## WRITTEN INSTRUCTION
Please swap "checkbox" for "check box" throughout all the records below, and reproduce the lines with nothing else changed.

--- BEGIN INPUT DATA ---

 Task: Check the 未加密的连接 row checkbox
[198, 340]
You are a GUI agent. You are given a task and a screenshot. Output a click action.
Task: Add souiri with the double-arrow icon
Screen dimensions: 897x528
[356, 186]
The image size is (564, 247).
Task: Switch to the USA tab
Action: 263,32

--- END INPUT DATA ---

## RESULT OF THIS EXERCISE
 Task: Check the 未加密的连接 row check box
[198, 340]
You are a GUI agent. You are given a task and a screenshot. Output a click action.
Task: Add souiri with the double-arrow icon
Screen dimensions: 897x528
[356, 186]
The image size is (564, 247).
Task: Switch to the USA tab
Action: 263,32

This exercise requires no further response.